Design your tables to use the correct datatypes to avoid having to apply functions on them to get the data out. It is far harder to do date math when you store your data as varchar for instance.
If you find that you are frequently doing joins that have functions in them, then you need to think about redesigning your tables.
If your WHERE or JOIN conditions include OR statements (which are slower) you may get better speed using a UNION statement.
UNION ALL is faster than UNION if (And only if) the two statments are mutually exclusive and return the same results either way.
NOT EXISTS is usually faster than NOT IN or using a left join with a WHERE clause of ID = null
In an UPDATE query add a WHERE condition to make sure you are not updating values that are already equal. The difference between updating 10,000,000 records and 4 can be quite significant!
Consider pre-calculating some values if you will be querying them frequently or for large reports. A sum of the values in an order only needs to be done when the order is made or adjusted, rather than when you are summarizing the results of 10,000,000 million orders in a report. Pre-calculations should be done in triggers so that they are always up-to-date is the underlying data changes. And it doesn't have to be just numbers either, we havea calculated field that concatenates names that we use in reports.
Be wary of scalar UDFs, they can be slower than putting the code in line.
Temp table tend to be faster for large data set and table variables faster for small ones. In addition you can index temp tables.
Formatting is usually faster in the user interface than in SQL.
Do not return more data than you actually need.

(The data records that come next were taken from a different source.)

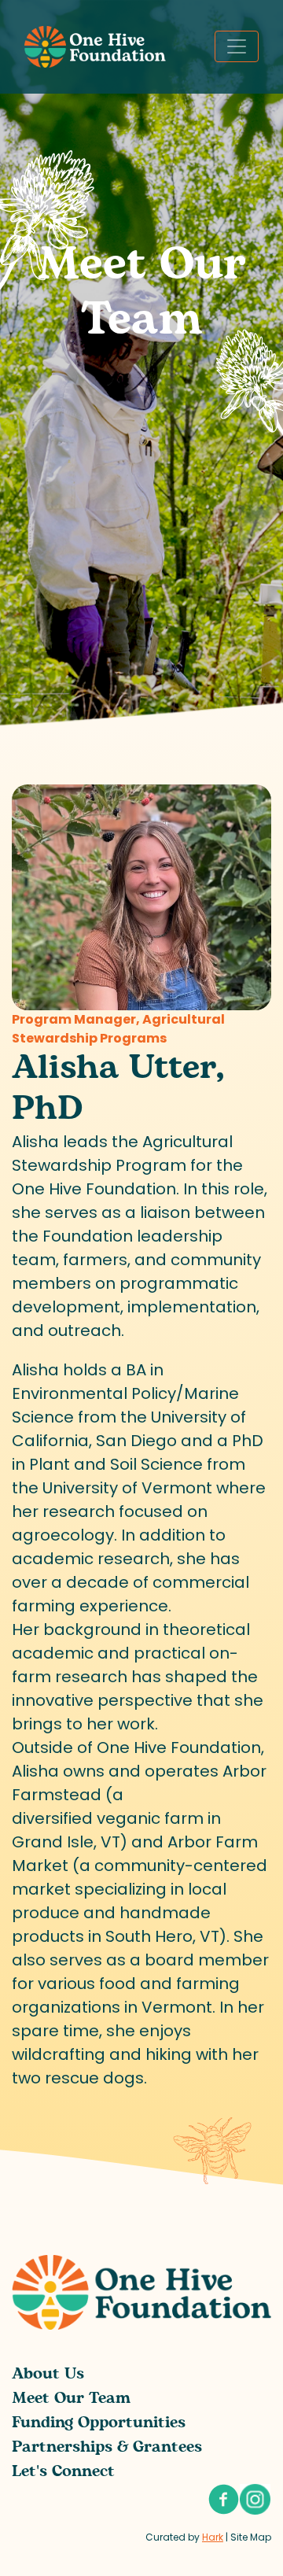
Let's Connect (63, 2471)
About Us (48, 2374)
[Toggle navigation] (237, 46)
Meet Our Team (71, 2398)
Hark (212, 2537)
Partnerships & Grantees (107, 2447)
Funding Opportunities (99, 2422)
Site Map (250, 2537)
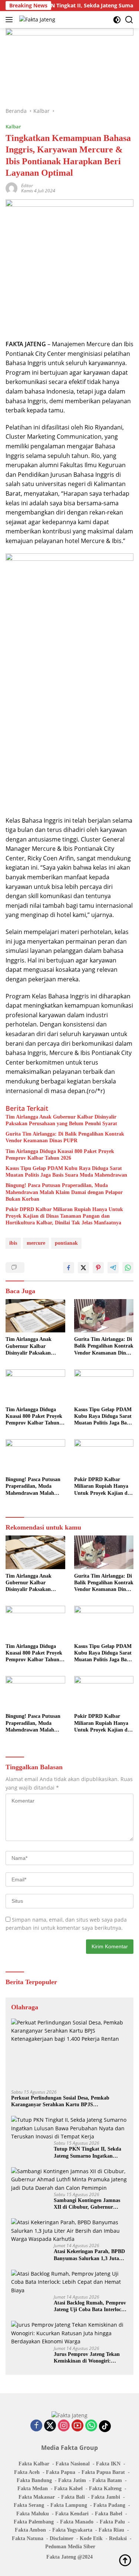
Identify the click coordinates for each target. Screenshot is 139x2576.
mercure (36, 1243)
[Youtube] (77, 2426)
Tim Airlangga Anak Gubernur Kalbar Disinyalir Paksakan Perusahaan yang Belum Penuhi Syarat (61, 1120)
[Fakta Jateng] (36, 19)
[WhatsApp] (91, 2426)
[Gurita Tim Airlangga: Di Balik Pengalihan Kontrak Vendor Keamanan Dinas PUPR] (104, 1315)
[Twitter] (50, 2426)
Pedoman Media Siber (70, 2546)
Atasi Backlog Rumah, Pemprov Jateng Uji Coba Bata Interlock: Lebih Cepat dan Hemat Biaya (90, 2306)
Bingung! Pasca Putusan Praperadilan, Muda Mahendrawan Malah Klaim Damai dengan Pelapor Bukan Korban (64, 1192)
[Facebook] (36, 2426)
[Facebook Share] (68, 1267)
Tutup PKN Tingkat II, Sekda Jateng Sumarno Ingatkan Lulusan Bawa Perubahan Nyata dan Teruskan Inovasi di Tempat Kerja (90, 2152)
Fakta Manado (76, 2522)
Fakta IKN (108, 2464)
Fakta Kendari (72, 2513)
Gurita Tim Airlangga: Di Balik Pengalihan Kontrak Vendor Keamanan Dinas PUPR (65, 1137)
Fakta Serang (29, 2505)
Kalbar (13, 126)
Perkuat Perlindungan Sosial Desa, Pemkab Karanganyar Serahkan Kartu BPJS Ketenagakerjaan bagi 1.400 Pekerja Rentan (61, 2101)
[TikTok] (105, 2426)
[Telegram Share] (113, 1267)
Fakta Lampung (68, 2505)
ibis (13, 1243)
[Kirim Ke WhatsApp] (127, 1267)
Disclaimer (61, 2538)
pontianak (66, 1243)
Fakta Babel (108, 2513)
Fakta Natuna (27, 2538)
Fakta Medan (32, 2488)
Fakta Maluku (32, 2513)
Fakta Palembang (34, 2522)
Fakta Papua (60, 2472)
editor (27, 185)
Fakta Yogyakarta (72, 2530)
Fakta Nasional (73, 2464)
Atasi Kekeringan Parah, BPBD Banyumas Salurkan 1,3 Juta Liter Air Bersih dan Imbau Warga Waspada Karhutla (89, 2255)
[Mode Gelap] (117, 20)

This one seems obvious but you would not believe how often I end up fixing this. Do not join to tables that you are not using to filter the records or actually calling one of the fields in the select part of the statement. Unnecessary joins can be very expensive.
It is an very bad idea to create views that call other views that call other views. You may find you are joining to the same table 6 times when you only need to once and creating 100,000,00 records in an underlying view in order to get the 6 that are in your final result.
In designing a database, think about reporting not just the user interface to enter data. Data is useless if it is not used, so think about how it will be used after it is in the database and how that data will be maintained or audited. That will often change the design. (This is one reason why it is a poor idea to let an ORM design your tables, it is only thinking about one use case for the data.) The most complex queries affecting the most data are in reporting, so designing changes to help reporting can speed up queries (and simplify them) considerably.
Database-specific implementations of features can be faster than using standard SQL (That's one of the ways they sell their product), so get to know your database features and find out which are faster.
And because it can't be said too often, use indexes correctly, not too many or too few. And make your WHERE clauses sargable (Able to use indexes).